Bill C-3 requires a mandatory review within 48 hours, which is certainly very reasonable in my opinion. There would be another review within six months, should the detained person want that. These reviews are conducted by a federal court judge.
One of the fundamental changes in this legislation as opposed to the previous legislation is the appointment of a special advocate. That person has to be qualified. The special advocate has to be skilled and has to go through a security clearance himself or herself. The special advocate has access to some of the information that forms the government's opinion. It allows for an avenue of appeal. The special advocate has the opportunity to discuss the issue with the person that is the subject of the security certificate. It streamlines the proceedings. It confirms the use of what I would call appropriate and reliable evidence and does provide some detention review rights for foreign nationals.
This has been used in other countries. It is my opinion that again it is not a perfect situation because the special advocate will not be able to disclose all information to the person subject to the detention order, but certainly it attempts to strike the right balance that we need in order to move forward.
We have to appreciate that the people who are subject to this detention order would normally have the right to go back to their country.
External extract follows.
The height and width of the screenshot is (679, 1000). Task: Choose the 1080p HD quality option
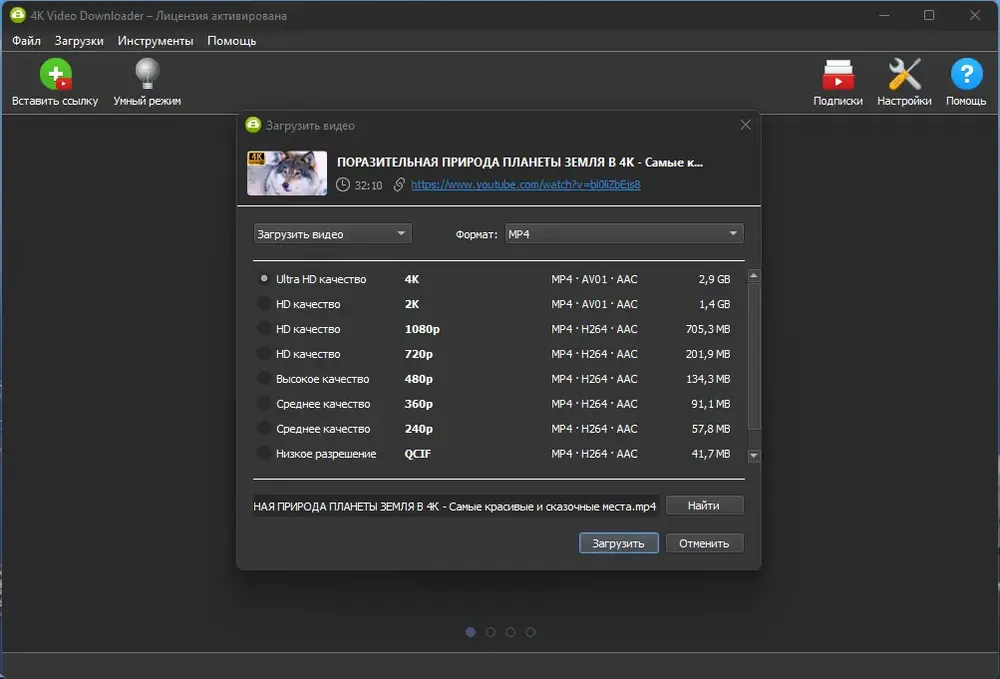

However, this leads to another very important issue that will have to be discussed by the committee. It has to be clearly stated in a way that is enforceable that the person cannot be sent back to a country where there is any risk that the person will be tortured in that particular country. We cannot rely on any diplomatic statements from certain countries that torture will not take place. That is a very important issue. It is another balancing issue that is out there. Again, we can see the complexities of this particular situation as we attempt to strike what I would consider and call a very, very reasonable balance.
As I said before, I will be supporting sending the legislation to committee. It is not perfect as I said before. It is a little disappointing in that this ruling came down in February 2007 and the ruling stated that we had one year to correct the legislation. We are dealing with it now in December, and we are referring it to a committee. The committee has to get back to the House. We really should have the legislation in place by February 2008, which anyone with a calendar knows is a very short period of time. It is late in the process. However, we have to move on it as quickly as possible.
If I were doing it myself, I would probably make some of the reviews after the 48 hour review. Instead of at the request of the person subject to the security clearance, I would make it mandatory at every three months or six months.
Another point that is in the bill that does add a certain amount of accountability, and the accountability is strengthened, is that the Minister of Citizenship and Immigration and the Minister of Public Safety sign the security certificates. If it ever happened that the terms of the act were not followed, certainly the ministers and their supporting departments would be held to account. I do believe that those provisions in the bill lend a certain amount of accountability to the whole situation.
That concludes my remarks. As I said before, I will be supporting the bill. I do hope that the committee will move on it as quickly as possible, if the bill passes this House, and will bring back the bill in its final form.
Again, we are under a very strict timetable with this legislation. We hope this will be put to bed by February 2008, which is not too far away.